2016-05-04 16:29:00

Père Federico Lombardi, SJ : « La mort de Papa Wemba nous touche profondément »


(RV) Au moment où la République démocratique du Congo rendait le dernier hommage mercredi 4 mai 2016 à leur star de musique, Papa Wemba, lors d’une messe en la cathédrale de Kinshasa, avant son inhumation l’après-midi en périphérie de la capitale, le Vatican, à travers son Porte-parole, a voulu aussi se souvenir de cet homme et chrétien qui a rendu service à son Eglise.

En effet, la mort de Jules Shungu Wembadio, alias Papa Wemba, a été ressenti même au Vatican où le Porte-parole du Saint-Siège, le Père Federico Lombardi, qui a eu à le rencontrer à Rome, s’est dit bouleversé et attristé par sa mort.

Le Porte-parole du Saint-Siège a indiqué qu’il avait connu et rencontré Papa Wemba dans le contexte du Synode des évêques sur l’Afrique, qui portait sur la Justice, la Paix et la Réconciliation. A cette occasion, lui, comme Directeur général de Radio Vatican, a eu l’initiative, avec les programmes africains de Radio Vatican, de promouvoir et d’utiliser la musique africaine pour diffuser des messages importants des évêques pour l’Afrique et pour l’Eglise africaine. « Nous avons pensé, a-t-il affirmé,  que pour faire passer le message des évêques réunis en Synode au peuple africain, il ne suffisait pas d’écrire des beaux documents, avec des longues discussions et explications de la doctrine de l’Eglise.
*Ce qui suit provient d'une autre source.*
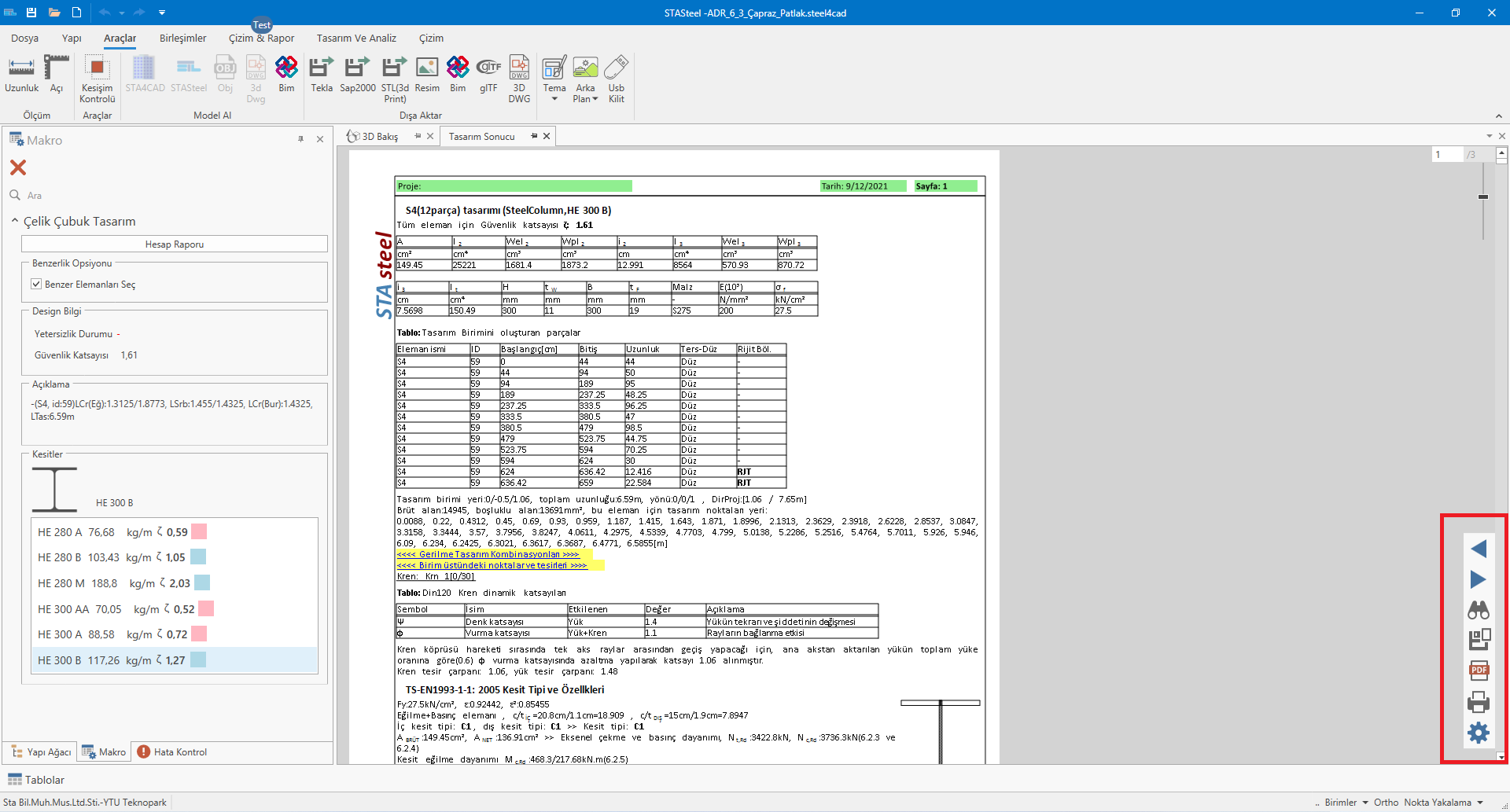Pin the Tasarım Sonucu tab
This screenshot has width=1510, height=812.
534,136
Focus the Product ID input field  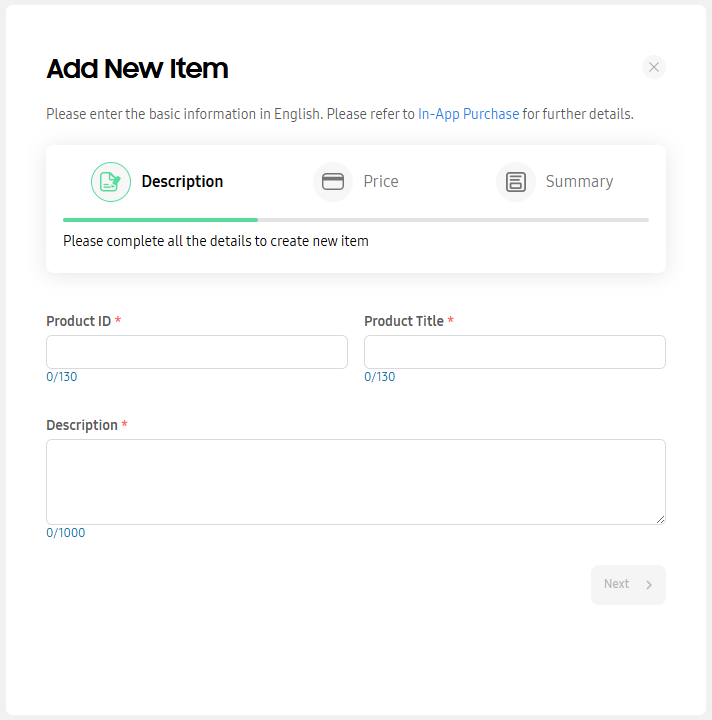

Nous avons jugé nécessaire d’utiliser un autre moyen efficace pour faire passer, dans le cœur des africains, le message fondamental de la Justice, de la Paix et de la Réconciliation. Et nous avons trouvé qu’un tel message pouvait passer à travers la musique, à travers les chants, qui constitue une dimension importante des cultures africaines. C’est dans ce cadre que nous avons appelé quelques artistes africains, en particulier Papa Wemba, pour nous aider.

« Un homme disponible »

Papa Wemba s’est montré très disponible pour nous aider ».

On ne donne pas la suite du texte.